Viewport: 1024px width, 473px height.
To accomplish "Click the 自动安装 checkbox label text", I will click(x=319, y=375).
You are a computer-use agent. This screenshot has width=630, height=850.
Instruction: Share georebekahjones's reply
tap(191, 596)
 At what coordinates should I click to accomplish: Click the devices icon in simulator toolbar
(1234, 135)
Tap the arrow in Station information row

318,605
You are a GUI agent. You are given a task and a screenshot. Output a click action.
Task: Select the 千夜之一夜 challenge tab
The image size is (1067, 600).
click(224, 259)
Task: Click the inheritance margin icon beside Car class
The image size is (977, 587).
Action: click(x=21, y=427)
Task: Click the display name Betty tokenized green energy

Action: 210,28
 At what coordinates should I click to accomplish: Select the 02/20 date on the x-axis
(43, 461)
- - - -
### WHAT YOU ARE ASKED TO DO
Would you restate each of the entries word for word?

### EXERCISE RESPONSE
Viewport: 1024px width, 473px height.
To accomplish "Click the 自动安装 checkbox label text", I will click(x=319, y=375).
You are a computer-use agent. This screenshot has width=630, height=850.
Instruction: Share georebekahjones's reply
tap(191, 596)
 At what coordinates should I click to accomplish: Click the devices icon in simulator toolbar
(1234, 135)
Tap the arrow in Station information row

318,605
You are a GUI agent. You are given a task and a screenshot. Output a click action.
Task: Select the 千夜之一夜 challenge tab
The image size is (1067, 600).
click(224, 259)
Task: Click the inheritance margin icon beside Car class
The image size is (977, 587).
Action: click(x=21, y=427)
Task: Click the display name Betty tokenized green energy

Action: 210,28
 At what coordinates should I click to accomplish: Select the 02/20 date on the x-axis
(43, 461)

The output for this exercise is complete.